AI Coding News

May 19, 2026

Key Signals

  • Google sunsets Gemini CLI and transitions all free/individual users to Antigravity CLI by June 18, 2026. Announced at I/O 2026, this unifies Google's terminal AI tools into a single agent-first platform built in Go with asynchronous multi-agent orchestration, shared architecture with the Antigravity 2.0 desktop app, and faster execution. Enterprise customers on paid Gemini Code Assist licenses retain existing Gemini CLI access unchanged. This is the most significant consolidation in the AI coding CLI space this year, eliminating a standalone tool with 100K+ GitHub stars in favor of a unified platform strategy. [1][2]

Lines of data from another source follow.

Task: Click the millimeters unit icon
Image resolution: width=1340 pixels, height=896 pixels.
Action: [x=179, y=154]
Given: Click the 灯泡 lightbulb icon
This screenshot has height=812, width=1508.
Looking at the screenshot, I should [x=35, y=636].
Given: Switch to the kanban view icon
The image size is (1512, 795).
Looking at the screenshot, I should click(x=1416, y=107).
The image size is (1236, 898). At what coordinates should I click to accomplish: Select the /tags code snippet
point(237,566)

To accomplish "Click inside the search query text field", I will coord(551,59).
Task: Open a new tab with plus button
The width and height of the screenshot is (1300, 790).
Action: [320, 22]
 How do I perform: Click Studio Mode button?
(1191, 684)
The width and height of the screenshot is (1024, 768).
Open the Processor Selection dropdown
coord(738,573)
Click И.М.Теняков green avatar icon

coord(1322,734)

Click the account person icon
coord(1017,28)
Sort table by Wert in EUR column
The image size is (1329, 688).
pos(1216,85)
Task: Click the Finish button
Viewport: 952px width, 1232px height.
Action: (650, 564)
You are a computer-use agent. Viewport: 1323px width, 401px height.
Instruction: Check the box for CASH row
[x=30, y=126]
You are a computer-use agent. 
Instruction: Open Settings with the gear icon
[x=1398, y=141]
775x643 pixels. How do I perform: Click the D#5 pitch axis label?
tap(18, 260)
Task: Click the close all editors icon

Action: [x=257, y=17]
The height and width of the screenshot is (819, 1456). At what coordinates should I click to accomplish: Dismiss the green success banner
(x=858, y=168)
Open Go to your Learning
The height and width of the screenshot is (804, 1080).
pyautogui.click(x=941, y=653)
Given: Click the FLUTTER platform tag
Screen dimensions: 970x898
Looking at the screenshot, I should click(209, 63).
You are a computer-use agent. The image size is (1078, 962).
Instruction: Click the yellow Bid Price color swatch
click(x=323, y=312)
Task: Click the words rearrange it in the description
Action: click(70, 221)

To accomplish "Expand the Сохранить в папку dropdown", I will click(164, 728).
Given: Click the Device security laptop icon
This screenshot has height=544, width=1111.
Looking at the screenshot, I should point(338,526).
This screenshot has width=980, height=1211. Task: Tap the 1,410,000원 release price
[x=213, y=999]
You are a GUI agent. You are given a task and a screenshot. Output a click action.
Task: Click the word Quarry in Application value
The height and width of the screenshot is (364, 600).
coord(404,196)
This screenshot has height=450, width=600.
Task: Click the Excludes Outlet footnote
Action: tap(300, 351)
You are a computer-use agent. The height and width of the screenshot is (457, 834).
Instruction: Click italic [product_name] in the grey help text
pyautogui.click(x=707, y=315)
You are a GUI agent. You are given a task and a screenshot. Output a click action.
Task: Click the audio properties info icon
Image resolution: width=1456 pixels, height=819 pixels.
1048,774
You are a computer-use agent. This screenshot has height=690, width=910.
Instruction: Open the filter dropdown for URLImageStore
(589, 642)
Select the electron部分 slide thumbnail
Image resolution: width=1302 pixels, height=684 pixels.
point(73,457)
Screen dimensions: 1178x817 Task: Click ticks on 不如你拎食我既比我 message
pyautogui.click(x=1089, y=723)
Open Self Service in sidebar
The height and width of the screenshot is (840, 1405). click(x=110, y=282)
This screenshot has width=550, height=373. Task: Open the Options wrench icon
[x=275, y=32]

  • Gemini 3.5 Flash launches as a Flash-tier model that rivals frontier competitors at 4x their speed and less than half their price. Scoring 76.2% on TerminalBench 2.1 (vs. 3.1 Pro's 70.3%), it outperforms Google's own Pro model and competes with GPT-5.5 and Opus 4.7 in tool-use benchmarks while outputting ~280 tokens/second. Google co-developed it with Antigravity for native agentic environments, and it is now available in GitHub Copilot with a 14X premium request multiplier. The forthcoming 3.5 Pro will serve as the orchestrator model while Flash handles sub-agent brute-force tool use. [3][4][5]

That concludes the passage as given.